身体表現性障害で休職していた症例 平成31年3月18日投稿

<症例>
30歳台、男性
現病歴
3年前に家族の不幸があってから、のぼせ、めまい、頭痛、耳鳴り、イライラする、気分が沈む(特に午前中)、易疲労感、寒気、だるさ、吐き気、不眠、便秘・下痢などが出現。特に天気が悪い時や食後に急に寒気やめまい、だるさなどが出現し、立っていられなくなるという。
次第に会社を1回/月、1週間休むようになり、来院2か月前からは休職することになった。
その間、内科1軒、心療内科2軒(2軒目は1軒目からの紹介状による)受診し、身体表現性障害と診断。現在、2軒目の心療内科でフォロー中であり、寒気や不眠はやや改善したが、その他の症状に変化はみられない。
ご本人は首~背中のコリが強くなると、症状も↑なので、コリが改善されればすっきりするという。また、併せて起床後の気力・意欲の低下が改善されれば仕事に復帰したいと考えていた。

<治療>
1回/1週~2週のペース。
全身的治療をベースで行い、随時鍼通電療法(EAT)や星状神経節・上頚神経節刺鍼法などを加えた。
特に交感神経の過緊張を抑制するために頚部や背部の筋緊張緩和を重点的に行った。

<評価>
首肩のコリや自律神経症状をVASで評価し、自律神経症状の評価表としてTMI(東邦メディカルインデックス)を、 うつ傾向の評価法としてSRQ-D(東邦大式うつ状態自己評価尺度)を用いた。

<結果>
治療開始2回目以降、新しく服用を開始した抗うつ剤が合わず、朝起きることが出来ない、吐き気、食欲不振などの症状が出たため服薬中止するまで、鍼灸治療を1か月中止した。その後、元の薬に戻し症状が落ち着いたため再開した。
耳鳴り、めまい、吐き気はなかなか改善の傾向がみられず、翳風穴刺鍼、内関穴刺鍼、星状神経節・上頚神経節刺鍼法などを試したが大きな変化はみられなかった。
EATを背部や肩、後頚部に試してからは徐々に筋のコリ感の緩解と共に起床時の気力の低下、朝のだるさ、易疲労性、睡眠等は改善する傾向がみられたが、耳鳴り、めまい、吐き気は大きな変化はみられなかった。

TMIやSRQ-Dのスコアは徐々に減少し、肩のコリや自律神経の症状も徐々に減少した。

#####

# [取り組む内容]
鍼灸治療の症例報告を、最後の文の後から引き継いで書き進めてください。 記録は上の症例報告とは関係がありません。

#####

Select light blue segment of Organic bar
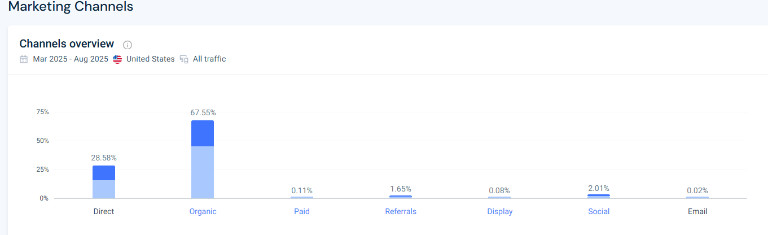 coord(203,172)
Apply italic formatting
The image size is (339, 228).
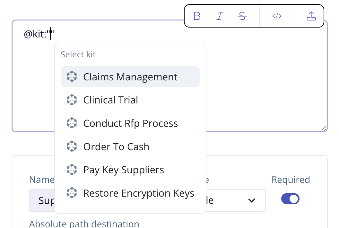tap(220, 16)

#####

# [課題への回答]
項目では睡眠、だるさ、易疲労性、気分が沈む、イライラするなどが改善した。

<考察>
以前、パニック障害で通院されていた患者さん(主訴:動悸)で「肩や背中のコリは楽になったが、動悸は変わらず、むしろ鍼治療した後に出てくる」と話されたことがあった。しかし、また別の患者さんでは「背中の治療をすると動悸が起きづらくなる」と言われたこともあった。
肩甲間部の筋肉の緊張と、それを緩和させることで自律神経症状が改善するのか、変化しないのか、悪化するのかはまだ(私の中で)結論が出ていなく、患者さん個別に対応するしかないというのが現状である(これについてはそのうちにまとめようとは思う)。
良い傾向としては患者さんの睡眠が改善され、気分が楽になったので、朝起きることが出来、積極的に散歩なり、外出をするようになったことである。
自律神経障害の患者さんは生真面目の方が多く、さらに失敗を強く恐れたり、完璧主義であったり、頑固であったり、ネガティブ思考であることが多いように思える。
考え方を変えることは簡単なことではないが、改善した患者さんには往々にして、少しいい加減で柔らかい思考をもったり、考え方(良い意味で適当)を変えることで楽になっていった方も多い。
まずは十分に休息し、からだを整え、その後、身体を動かしたり、趣味などを持つこと(暇だと悪い方へ考えてしまうので)であまり考える時間をあたえないようにすることが必要だと考えている。
因みに、この方は現在、来月からの職場復帰の準備を少しづつ進めているところである。